この家の末っ子として生まれ変わり2年ほど過ごしてきたけれど、家は豪邸と言う程ではなくてもかなり広いし、ファンタジー世界ではお馴染みの固い黒パンなんてものも食卓に並ぶことはなかった。
なのでてっきり父様は貴族なのかなと思っていたのだけれど、単に冒険者時代に相当稼いでいたのと、父様の腕に惚れ込んだ領主様が、なんとか抱え込もうと土地を融通してくれたんだとか。
「お父様は若い頃“草原の勇者”と呼ばれて、それはもうカッコよかったのよ?」
とは母の談である。
それを聞いたねえさまと2人で父様に「草原の勇者様」と呼びかけた時は、かなり慌てて顔を真っ赤にしていたけれど、お返しにとこっそり母様が“草原の聖女”と呼ばれていたと教えてくれた。

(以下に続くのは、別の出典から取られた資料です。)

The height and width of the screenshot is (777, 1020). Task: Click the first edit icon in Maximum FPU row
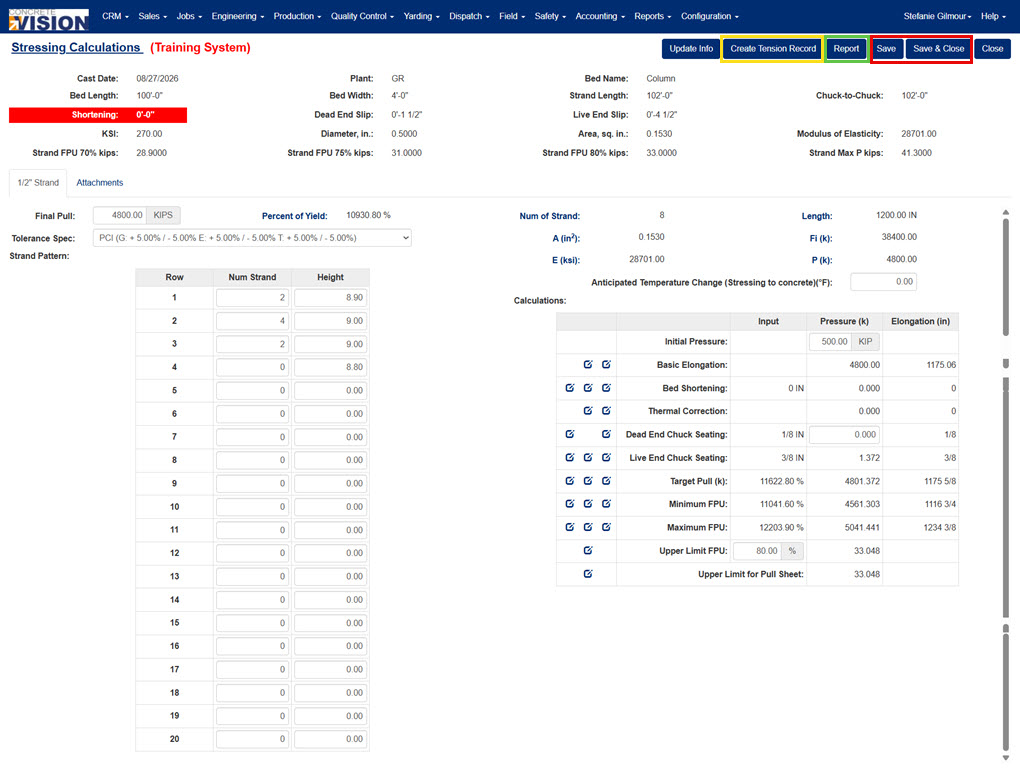(x=570, y=527)
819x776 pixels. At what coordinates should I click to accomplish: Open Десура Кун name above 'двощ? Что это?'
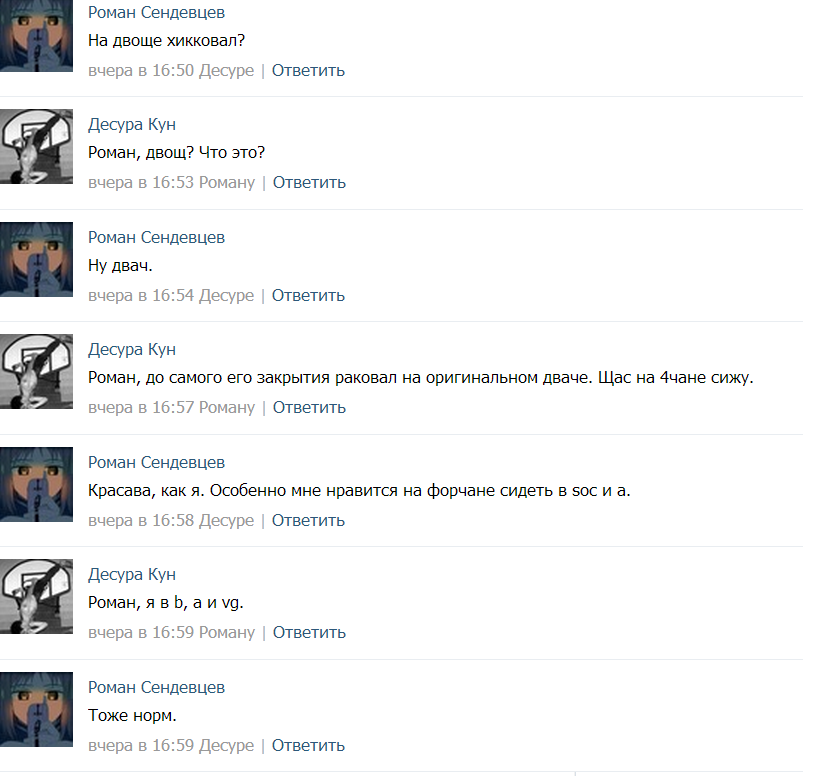tap(132, 124)
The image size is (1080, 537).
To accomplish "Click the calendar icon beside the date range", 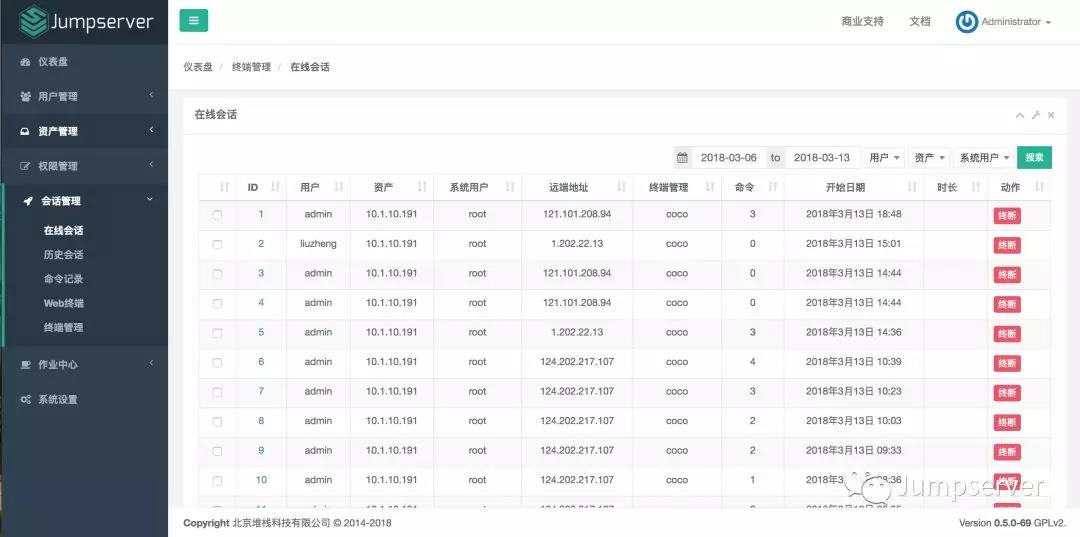I will coord(682,158).
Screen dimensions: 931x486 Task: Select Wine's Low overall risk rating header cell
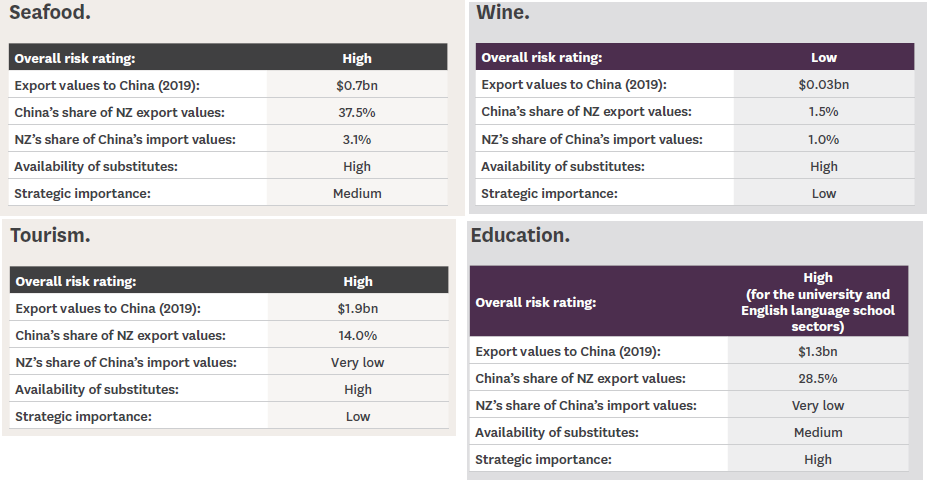tap(824, 58)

「母様!わたしもたくさん詠唱を覚えたし、魔法を使ってみたい!」
はいはーい !と手を挙げて大きな声を出すねえさま。
その気持ちは僕もよくわかる。
だけど、
「ダメよ。詠唱を覚えても、まだ魔力を上手に使う為の方法がわからないでしょう?」
そう。ここまで色々な魔法やその呪文詠唱について等たくさんの事を学んできたけれど、実際に魔力を使う方法についてはまだ教えてもらえていないのだ。
その理由については最初の授業で母から教わっていた。
「魔力操作をまず教えてしまうと、不意の魔力暴走や、魔法の暴発を起こしてしまう可能性が高いから」
らしい。
その上、「魔力の使い過ぎによる魔力枯渇は生死に関わる」と言われてしまうと、大人しく魔力や魔法の概要から学ぼう、という気持ちにしかならなかった。

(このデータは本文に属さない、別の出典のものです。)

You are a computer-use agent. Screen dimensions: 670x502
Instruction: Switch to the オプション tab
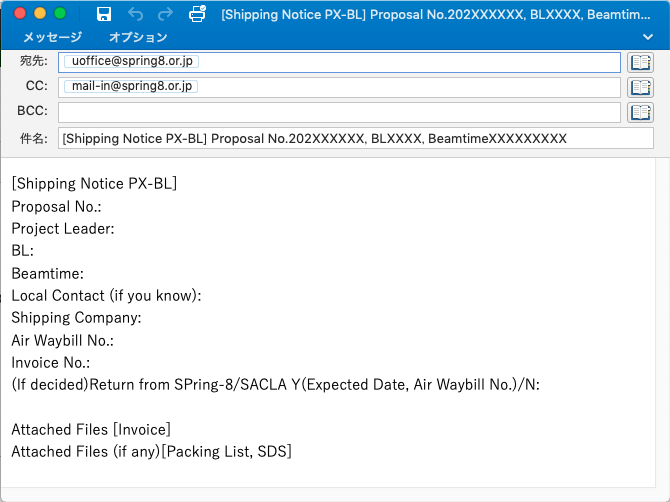pos(138,37)
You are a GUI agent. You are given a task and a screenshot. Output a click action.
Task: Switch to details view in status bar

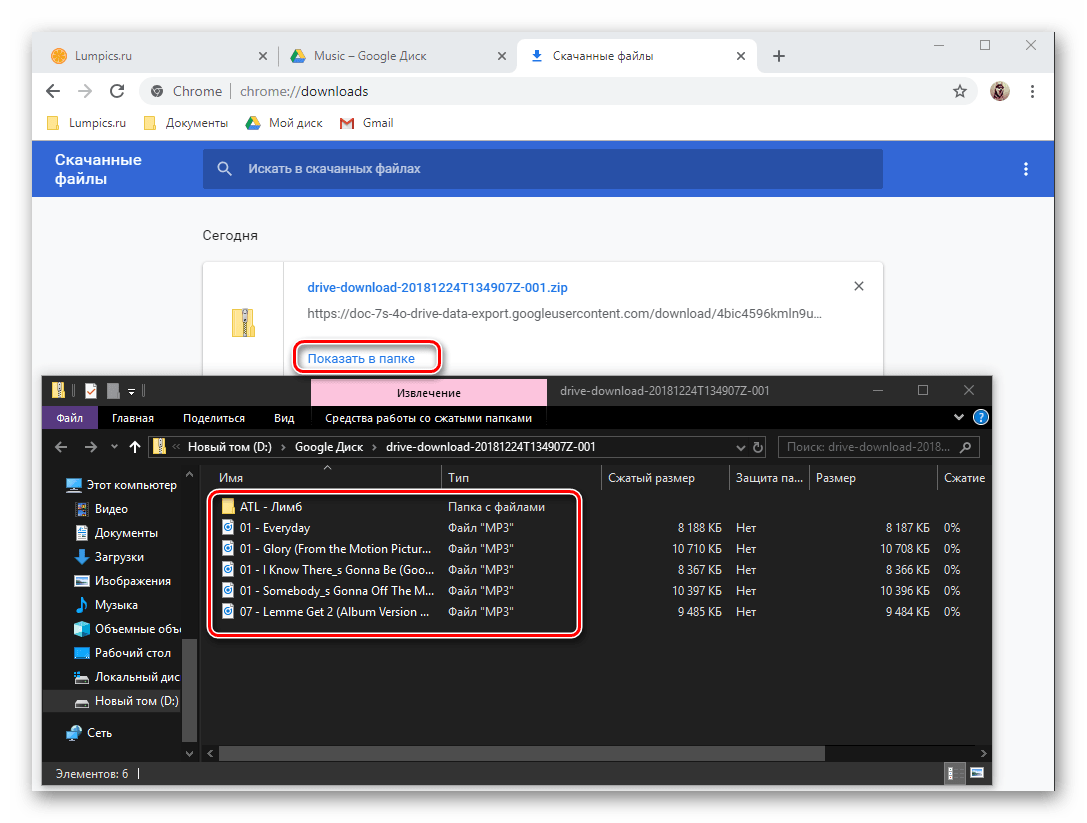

「でもそうね……2人とも良く勉強をしてくれているし、マリーは少し心配だけれど……アルと一緒なら無茶なことはしないかしら?」
おぉ。なんだか母様がいよいよ魔力操作について教えてくれそうだ。
僕も魔法は早く使えるようになりたいし、ここはもう一押ししてみよう。
「かあさま、ぼくもねえさまも、けっしてむちゃなことはしません。かならず、かあさまといっしょにれんしゅうすると、やくそくしますので……」
僕も手を挙げて母様に訴える。
こんな時、まだたどたどしくしか喋れない自分が少し恨めしい。
けれど、母様には僕の言いたいことがしっかり伝わってくれたようだ。
「……そうね。その約束を守ってくれるなら、早速明日から魔力操作についての授業を始めましょうか。マリーも、約束守れるわよね?」
にっこり笑って頷いてくれる母様に、「絶対守ります!」とこれまた笑顔で答えるねえさま。

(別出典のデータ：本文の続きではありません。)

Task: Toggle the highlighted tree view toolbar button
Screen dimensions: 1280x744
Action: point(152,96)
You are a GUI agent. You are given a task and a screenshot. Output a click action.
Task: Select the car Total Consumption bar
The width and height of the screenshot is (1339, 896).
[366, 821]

こっちを向いたねえさまの目は、「さっすがアル!」と雄弁に物語っていた。
ここで、今日の魔法の授業は終わりとなった。
明日からは早朝の鍛錬に加えて、待ち望んだ魔力操作についての授業だ。
まだまだ昼を少しすぎたばかりなのに、もう明日が楽しみ過ぎてソワソワし始めてしまう。
僕は少しでも心を落ち着ける為に、また教本を開いてしっかり復習をしておこうと今日の予定をあらためたのだった。
実は昔はすごかった両親と、小さいながらも努力を始める主人公の話。